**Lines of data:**
* begin *
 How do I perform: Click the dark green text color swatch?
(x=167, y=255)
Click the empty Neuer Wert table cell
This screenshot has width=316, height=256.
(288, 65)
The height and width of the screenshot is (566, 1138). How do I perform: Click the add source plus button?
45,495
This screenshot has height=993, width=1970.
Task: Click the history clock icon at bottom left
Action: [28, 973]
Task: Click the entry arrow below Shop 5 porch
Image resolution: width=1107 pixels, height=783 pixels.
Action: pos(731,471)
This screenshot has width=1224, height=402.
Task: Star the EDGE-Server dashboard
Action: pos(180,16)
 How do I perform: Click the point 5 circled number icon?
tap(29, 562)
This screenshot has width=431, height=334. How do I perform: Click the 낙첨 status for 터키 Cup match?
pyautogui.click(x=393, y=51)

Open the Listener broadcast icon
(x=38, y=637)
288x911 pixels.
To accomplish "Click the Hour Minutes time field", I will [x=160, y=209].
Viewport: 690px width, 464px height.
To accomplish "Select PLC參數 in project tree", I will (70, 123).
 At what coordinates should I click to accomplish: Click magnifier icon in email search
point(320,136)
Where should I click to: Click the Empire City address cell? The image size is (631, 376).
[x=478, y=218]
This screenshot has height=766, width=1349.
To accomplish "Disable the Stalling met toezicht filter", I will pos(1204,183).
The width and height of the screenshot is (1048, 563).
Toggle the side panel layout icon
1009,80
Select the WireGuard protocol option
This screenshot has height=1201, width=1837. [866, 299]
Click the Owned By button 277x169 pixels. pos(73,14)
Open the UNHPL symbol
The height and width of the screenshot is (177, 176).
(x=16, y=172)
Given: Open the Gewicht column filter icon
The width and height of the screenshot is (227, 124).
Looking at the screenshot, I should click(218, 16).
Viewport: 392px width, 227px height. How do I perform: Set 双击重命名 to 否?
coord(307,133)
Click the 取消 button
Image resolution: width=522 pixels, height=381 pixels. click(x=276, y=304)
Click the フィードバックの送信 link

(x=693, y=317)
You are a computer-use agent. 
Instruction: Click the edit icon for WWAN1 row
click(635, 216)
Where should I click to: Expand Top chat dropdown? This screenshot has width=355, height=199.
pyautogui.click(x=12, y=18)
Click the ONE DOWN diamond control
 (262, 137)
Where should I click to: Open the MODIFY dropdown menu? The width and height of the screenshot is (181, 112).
* end *
**Stated goal:** Rewrite the material above, changing every "How do I perform" to "How can I perform" and leaving everything else untouched.

**Written response:**
 How can I perform: Click the dark green text color swatch?
(x=167, y=255)
Click the empty Neuer Wert table cell
This screenshot has width=316, height=256.
(288, 65)
The height and width of the screenshot is (566, 1138). How can I perform: Click the add source plus button?
45,495
This screenshot has height=993, width=1970.
Task: Click the history clock icon at bottom left
Action: [28, 973]
Task: Click the entry arrow below Shop 5 porch
Image resolution: width=1107 pixels, height=783 pixels.
Action: pos(731,471)
This screenshot has width=1224, height=402.
Task: Star the EDGE-Server dashboard
Action: pos(180,16)
 How can I perform: Click the point 5 circled number icon?
tap(29, 562)
This screenshot has width=431, height=334. How can I perform: Click the 낙첨 status for 터키 Cup match?
pyautogui.click(x=393, y=51)

Open the Listener broadcast icon
(x=38, y=637)
288x911 pixels.
To accomplish "Click the Hour Minutes time field", I will [x=160, y=209].
Viewport: 690px width, 464px height.
To accomplish "Select PLC參數 in project tree", I will (70, 123).
 At what coordinates should I click to accomplish: Click magnifier icon in email search
point(320,136)
Where should I click to: Click the Empire City address cell? The image size is (631, 376).
[x=478, y=218]
This screenshot has height=766, width=1349.
To accomplish "Disable the Stalling met toezicht filter", I will pos(1204,183).
The width and height of the screenshot is (1048, 563).
Toggle the side panel layout icon
1009,80
Select the WireGuard protocol option
This screenshot has height=1201, width=1837. [866, 299]
Click the Owned By button 277x169 pixels. pos(73,14)
Open the UNHPL symbol
The height and width of the screenshot is (177, 176).
(x=16, y=172)
Given: Open the Gewicht column filter icon
The width and height of the screenshot is (227, 124).
Looking at the screenshot, I should click(218, 16).
Viewport: 392px width, 227px height. How can I perform: Set 双击重命名 to 否?
coord(307,133)
Click the 取消 button
Image resolution: width=522 pixels, height=381 pixels. click(x=276, y=304)
Click the フィードバックの送信 link

(x=693, y=317)
You are a computer-use agent. 
Instruction: Click the edit icon for WWAN1 row
click(635, 216)
Where should I click to: Expand Top chat dropdown? This screenshot has width=355, height=199.
pyautogui.click(x=12, y=18)
Click the ONE DOWN diamond control
 (262, 137)
Where should I click to: Open the MODIFY dropdown menu? The width and height of the screenshot is (181, 112).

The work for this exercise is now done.